The Federal Reserve announced an increase in the benchmark interest rate by 25 basis points after its meeting on March 22.

Following the central bank’s ninth consecutive rate hike, the rate is now set between 4.75% and 5%. The Fed made the decision in hopes it will mitigate the U.S. economy’s recent problems with high inflation rates.

Despite the erratic financial environment, which has been exacerbated by the recent failure of significant banks, the Fed chose to maintain its combative posture by raising interest rates once more.

With the current market volatility and the persistent worries about the state of the banking system, many analysts anticipated that the Fed would ease its stance.

The Fed’s latest statement, however, made clear that its members think additional policy firming may be required to address concerns that stem from inflation.

“We are committed to restoring price stability and all of the evidence says that the public has confidence that we will do so,” Powell said during a post-meeting news conference. “That will bring inflation down to 2% over time. It is important that we sustain that confidence with our actions, as well as our words.”

Despite the recent failure of banks, the public was reassured by the Fed’s assertion that the U.S. financial system is solid and robust.

Initially, the market rose and investors felt positive about the central bank’s decision, as the Treasury yields and the U.S. dollar fell.

But that did not last long as stocks fell shortly after the announcement, with all three major indexes declining.

This reflected hesitancy among investors, as they opted for safer options, such as gold and oil.

The day prior, U.S. Treasury Secretary Janet Yellen testified before the Senate to calm the financial market, saying that the government will do its best to guarantee depositors’ savings and that the banking system remains safe.
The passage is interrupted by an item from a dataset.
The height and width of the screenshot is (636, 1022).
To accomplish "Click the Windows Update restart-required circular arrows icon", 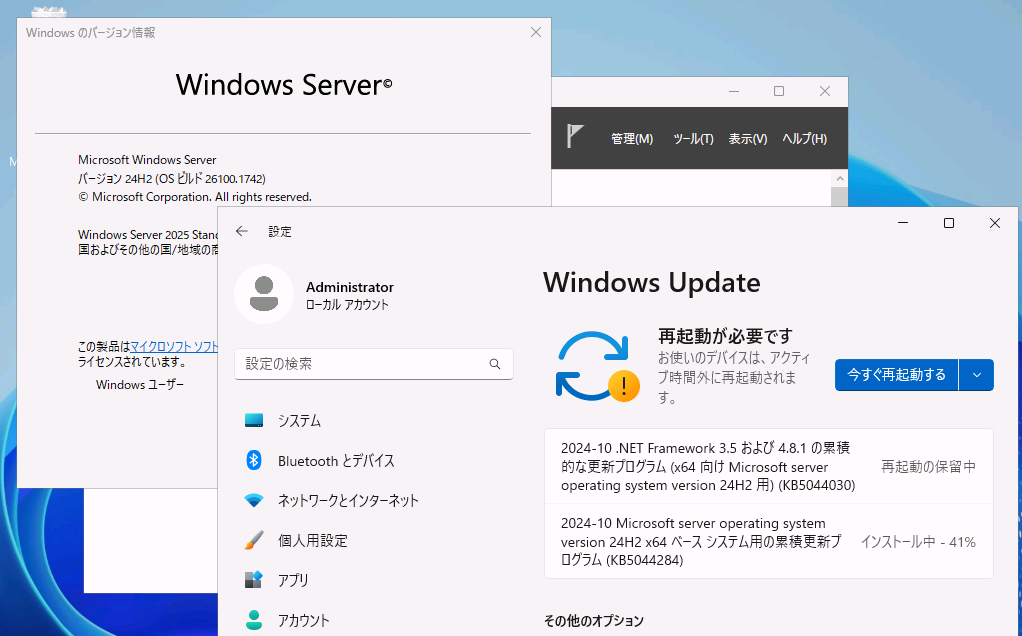I will (x=597, y=368).
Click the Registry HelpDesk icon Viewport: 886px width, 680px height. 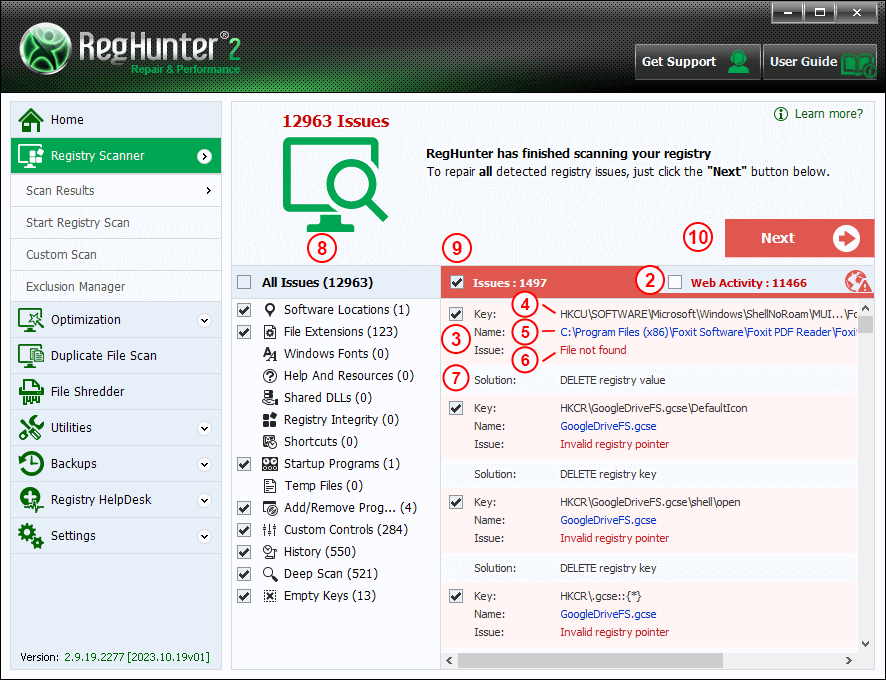32,500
The Fed has kept a close eye on the banking crisis and took action in the past month to ensure the financial system is secure and stable.

The central bank predicted unemployment to rise to 4.5% by the end of March. This number can translate to more than 1 million Americans losing their jobs, which is not a great outlook for the labor market.

The Fed’s decision to raise interest rates and maintain its combative approach is a testament to its dedication to upholding price stability and fostering long-term economic growth.

Although some may disagree with the choice, members of the Fed’s governing board thought it was essential to handle the current inflation problems and protect the general health of the economy.

“The Committee anticipates that some additional policy firming may be appropriate,” the Fed said in a statement.

The latest increase neglected to adhere to the 50-basis-point hike that Powell hinted at after testifying before Congress.

The change in the Fed’s sentiments resulted from the closures of SVB Financial Group and Signature Bank, as well as capital issues at Credit Suisse Group AG and First Republic Bank, which have raised concerns about the strength of the financial market.

“I think the Fed did take the path of least resistance here, hiking but also providing a relatively dovish outlook on rates over the year ahead,” Karl Schamotta, chief marketing strategist at Corpay One Inc., told Reuters. “That essentially gives markets what they were looking for.”

Powell hinted that this might be the last increase, especially because of the confidence crisis in banks. He added that because of such circumstances, there will be tighter credit conditions. Due to this reason, the Fed softened the hike.

Consequently, the economy is expected to slow down, but Powell said that the banking system is “sound and resilient.”

Soft landing is still a possibility, but the Fed’s priority is to restore price stability and sustain public confidence in the financial system.

Investors appear to be cautiously optimistic about the outlook, but uncertainty surrounding how the economy and the banking industry will fare in the coming months remains.